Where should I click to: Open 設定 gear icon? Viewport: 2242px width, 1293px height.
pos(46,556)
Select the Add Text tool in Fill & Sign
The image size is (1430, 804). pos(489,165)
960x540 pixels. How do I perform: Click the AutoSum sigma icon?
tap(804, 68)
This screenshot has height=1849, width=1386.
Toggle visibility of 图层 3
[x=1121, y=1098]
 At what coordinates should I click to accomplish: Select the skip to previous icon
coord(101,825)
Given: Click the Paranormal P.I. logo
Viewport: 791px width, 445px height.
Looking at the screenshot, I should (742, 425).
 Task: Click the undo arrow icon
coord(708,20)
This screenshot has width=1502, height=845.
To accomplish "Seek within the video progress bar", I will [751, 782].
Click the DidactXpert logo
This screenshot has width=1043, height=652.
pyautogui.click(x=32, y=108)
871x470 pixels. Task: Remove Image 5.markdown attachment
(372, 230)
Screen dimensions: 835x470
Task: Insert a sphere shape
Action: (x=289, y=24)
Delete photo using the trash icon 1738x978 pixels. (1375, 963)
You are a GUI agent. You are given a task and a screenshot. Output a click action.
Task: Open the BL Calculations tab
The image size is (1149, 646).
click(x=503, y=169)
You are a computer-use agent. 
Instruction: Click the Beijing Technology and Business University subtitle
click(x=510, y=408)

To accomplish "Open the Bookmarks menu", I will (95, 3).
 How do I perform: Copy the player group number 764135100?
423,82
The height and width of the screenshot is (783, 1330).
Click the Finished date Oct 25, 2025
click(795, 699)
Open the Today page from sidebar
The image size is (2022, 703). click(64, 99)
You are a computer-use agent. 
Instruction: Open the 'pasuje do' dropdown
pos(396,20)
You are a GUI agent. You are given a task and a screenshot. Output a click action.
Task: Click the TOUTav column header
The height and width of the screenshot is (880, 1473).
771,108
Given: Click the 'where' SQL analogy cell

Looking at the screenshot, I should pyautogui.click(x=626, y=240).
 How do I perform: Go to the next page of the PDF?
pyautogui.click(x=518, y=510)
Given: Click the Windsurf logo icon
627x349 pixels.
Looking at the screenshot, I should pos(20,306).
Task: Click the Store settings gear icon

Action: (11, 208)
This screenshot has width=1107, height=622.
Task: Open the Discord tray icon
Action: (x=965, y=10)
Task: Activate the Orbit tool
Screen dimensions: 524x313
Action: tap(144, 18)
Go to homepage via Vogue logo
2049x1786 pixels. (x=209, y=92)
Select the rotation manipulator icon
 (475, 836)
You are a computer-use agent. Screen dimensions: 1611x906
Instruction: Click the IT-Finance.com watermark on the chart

| Task description |
Go through the records and set each one down again, unchanged.

| Task answer |
Where should I click to: Open 設定 gear icon? Viewport: 2242px width, 1293px height.
pos(46,556)
Select the Add Text tool in Fill & Sign
The image size is (1430, 804). pos(489,165)
960x540 pixels. How do I perform: Click the AutoSum sigma icon?
tap(804, 68)
This screenshot has height=1849, width=1386.
Toggle visibility of 图层 3
[x=1121, y=1098]
 At what coordinates should I click to accomplish: Select the skip to previous icon
coord(101,825)
Given: Click the Paranormal P.I. logo
Viewport: 791px width, 445px height.
Looking at the screenshot, I should (742, 425).
 Task: Click the undo arrow icon
coord(708,20)
This screenshot has width=1502, height=845.
To accomplish "Seek within the video progress bar", I will [751, 782].
Click the DidactXpert logo
This screenshot has width=1043, height=652.
pyautogui.click(x=32, y=108)
871x470 pixels. Task: Remove Image 5.markdown attachment
(372, 230)
Screen dimensions: 835x470
Task: Insert a sphere shape
Action: (x=289, y=24)
Delete photo using the trash icon 1738x978 pixels. (1375, 963)
You are a GUI agent. You are given a task and a screenshot. Output a click action.
Task: Open the BL Calculations tab
The image size is (1149, 646).
click(x=503, y=169)
You are a computer-use agent. 
Instruction: Click the Beijing Technology and Business University subtitle
click(x=510, y=408)

To accomplish "Open the Bookmarks menu", I will (95, 3).
 How do I perform: Copy the player group number 764135100?
423,82
The height and width of the screenshot is (783, 1330).
Click the Finished date Oct 25, 2025
click(795, 699)
Open the Today page from sidebar
The image size is (2022, 703). click(64, 99)
You are a computer-use agent. 
Instruction: Open the 'pasuje do' dropdown
pos(396,20)
You are a GUI agent. You are given a task and a screenshot. Output a click action.
Task: Click the TOUTav column header
The height and width of the screenshot is (880, 1473).
771,108
Given: Click the 'where' SQL analogy cell

Looking at the screenshot, I should pyautogui.click(x=626, y=240).
 How do I perform: Go to the next page of the PDF?
pyautogui.click(x=518, y=510)
Given: Click the Windsurf logo icon
627x349 pixels.
Looking at the screenshot, I should pos(20,306).
Task: Click the Store settings gear icon

Action: (11, 208)
This screenshot has width=1107, height=622.
Task: Open the Discord tray icon
Action: (x=965, y=10)
Task: Activate the Orbit tool
Screen dimensions: 524x313
Action: tap(144, 18)
Go to homepage via Vogue logo
2049x1786 pixels. (x=209, y=92)
Select the rotation manipulator icon
 (475, 836)
You are a computer-use agent. Screen dimensions: 1611x906
Instruction: Click the IT-Finance.com watermark on the chart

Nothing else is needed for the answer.